Selecting the Appropriate Inference Procedure (7.10.1) | AP Statistics Notes

AP Syllabus focus:
‘Identify scenarios where inference about proportions or means is required, differentiating between the use of z-tests for proportions (when population standard deviation is known) and t-tests for means (when it’s unknown). Recognize when to apply one-sample, two-sample, and paired t-tests based on the study design and data structure. Decision criteria for choosing the correct inference test based on sample size, population standard deviation knowledge, and sample independence.’

Selecting the right inference procedure requires matching the study design, parameter of interest, and available information with the correct statistical method. Clear differentiation among tests helps ensure valid conclusions.

Understanding the Purpose of Selecting Inference Procedures

Correctly choosing an inference procedure ensures that statistical conclusions accurately reflect the population process being studied. This selection depends on identifying whether the parameter of interest is a population proportion or population mean, whether samples are independent or paired, and whether the population standard deviation is known.

Distinguishing Between Proportions and Means

Different inference procedures apply depending on the type of variable being measured.

Identifying Proportion Scenarios

Inference about a population proportion applies when the variable is categorical, and the research question concerns the proportion of individuals with a certain attribute. In such cases, inference uses z-procedures, since the sampling distribution of a sample proportion becomes approximately normal under suitable conditions.

Population proportion: The long-run proportion of individuals in a population possessing a specified categorical characteristic.

Because proportion problems do not involve unknown population standard deviations in the same way mean problems do, z-tests and z-intervals remain the appropriate procedures when conditions are satisfied.

Identifying Mean Scenarios

Inference about a population mean applies when the variable is quantitative and the parameter of interest describes the central tendency of numerical values. When the population standard deviation is unknown, which is nearly always the case in practice, students must use t-procedures.

Population mean: The average value of a quantitative variable for all individuals in a population.

The choice of a t-procedure rather than a z-procedure reflects the extra uncertainty introduced by estimating variability from the sample.

Differentiating Among One-Sample, Two-Sample, and Paired Designs

Correctly identifying the study design is essential when selecting among t-procedures.

One-Sample Situations

A one-sample t-test or t-interval is appropriate when a single random sample is used to estimate or test a population mean. Only one group of measurements is collected, and the goal is to make an inference about one population.

Two Independent Samples

A two-sample t-test or two-sample t-interval applies when two independent groups are compared.
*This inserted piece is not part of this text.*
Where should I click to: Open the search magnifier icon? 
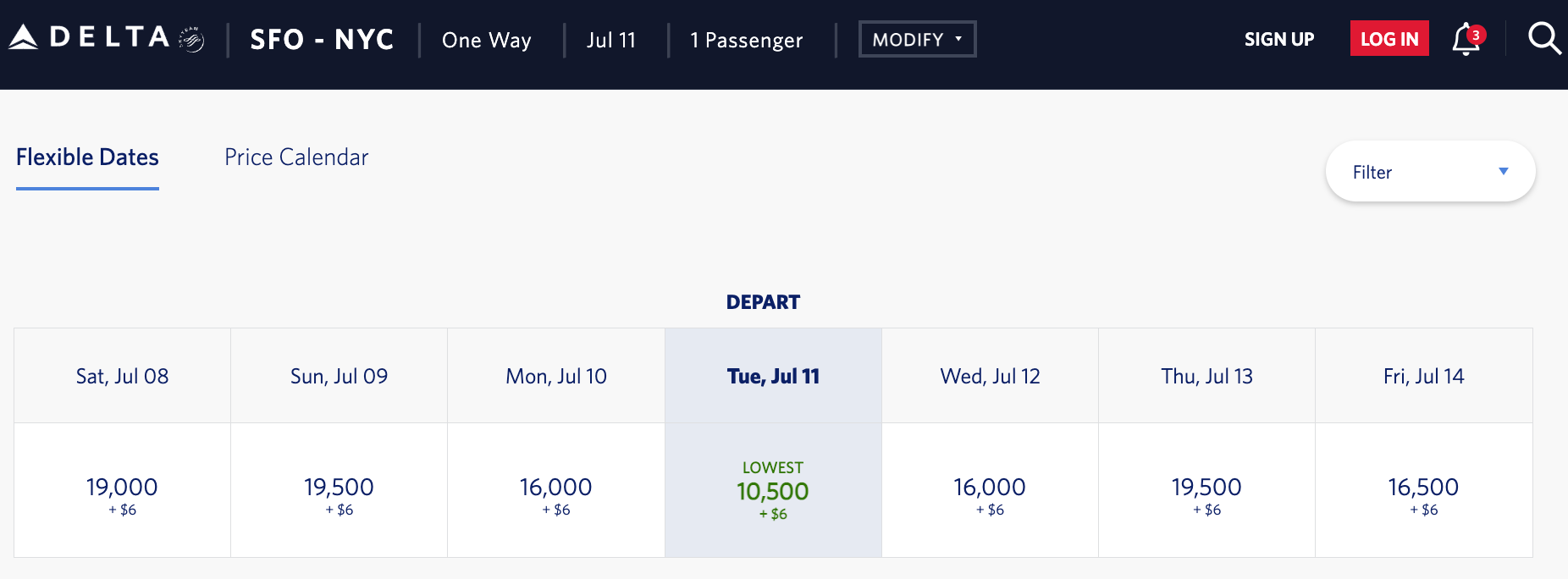(x=1544, y=37)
Independence means that observations in one sample do not influence or pair with observations in the other sample.

Independent samples: Two samples in which the individuals in one group provide no information about individuals in the other group.
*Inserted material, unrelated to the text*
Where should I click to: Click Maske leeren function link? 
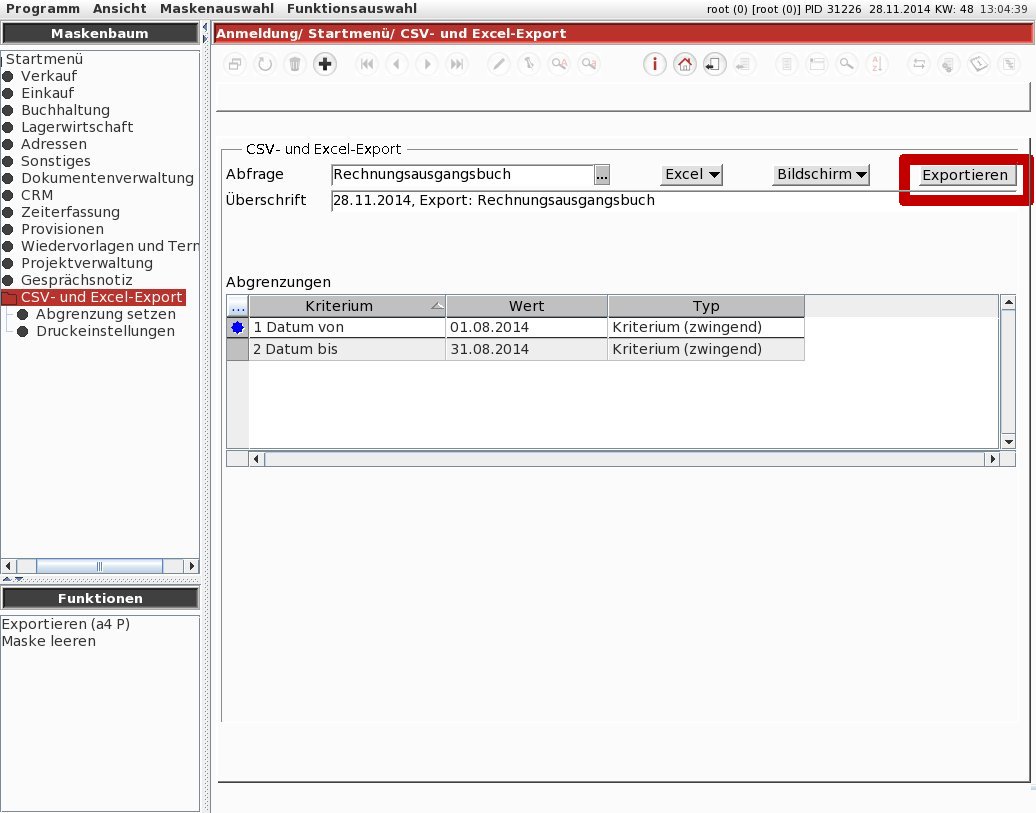coord(49,641)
This structure supports inference about the difference between two population means.

This illustration shows an independent two-sample t-test, where two unrelated groups are compared on a quantitative variable, each representing a distinct population. It emphasizes that the procedure evaluates whether the group means differ. Extra contextual labels appear in the original diagram but do not extend beyond the concepts addressed in the study notes. Source.

Paired (Matched) Designs

Sometimes two measurements are linked for each subject, such as before-and-after scores or matched individuals. These designs require a paired t-test, which treats each pair’s difference as a single quantitative value.

Paired data: Observations that are meaningfully linked, where differences within each pair represent the values analyzed.

Because analysis reduces the data to differences, the inference becomes a one-sample t-procedure on those differences rather than a two-sample method.

This diagram represents a paired t-test in which the same group is measured twice, highlighting the linked structure of repeated observations. It conveys the pairing essential for analyzing differences rather than separate group means. The image includes a small time icon not required by the syllabus but does not add extraneous statistical content. Source.

Considering Population Standard Deviation and Its Role

The population standard deviation, σ, determines whether a z-procedure is theoretically valid. However, in real studies σ is rarely known. For proportions it is unnecessary, but for means, its absence requires using t-distributions, which incorporate sample variability through the sample standard deviation s.

EQUATION

$Standard\ Error\ of\ \bar{x} = \dfrac{s}{\sqrt{n}}$
$s$ = Sample standard deviation
$n$ = Sample size

This expression shows why uncertainty increases when using s instead of σ, justifying reliance on t-distributions.

A normal sentence is placed here to follow the required spacing rules before another equation.

EQUATION

$Test\ Statistic\ (t) = \dfrac{\bar{x} - \mu_0}{s/\sqrt{n}}$
$\bar{x}$ = Sample mean
$\mu_0$ = Hypothesized population mean

The t-statistic reflects how far the sample mean lies from the hypothesized mean in standardized units.

Ensuring Sample Independence Before Selecting a Procedure

Every inference method depends on independent observations, either through proper random sampling or random assignment. When sampling without replacement, the sample size should be no more than 10% of the population to maintain approximate independence.

Independence also determines whether a two-sample or paired design is valid; failing to classify sample structure correctly results in choosing the wrong test.

Decision Criteria for Selecting the Correct Test

Students should consider the following guiding questions:

Step 1: Identify the Parameter of Interest

• Is the parameter a proportion?
• Is the parameter a mean?

Step 2: Determine What Is Known About Variability

• Is the population standard deviation known (rare for means)?
• If unknown, use t-procedures for means.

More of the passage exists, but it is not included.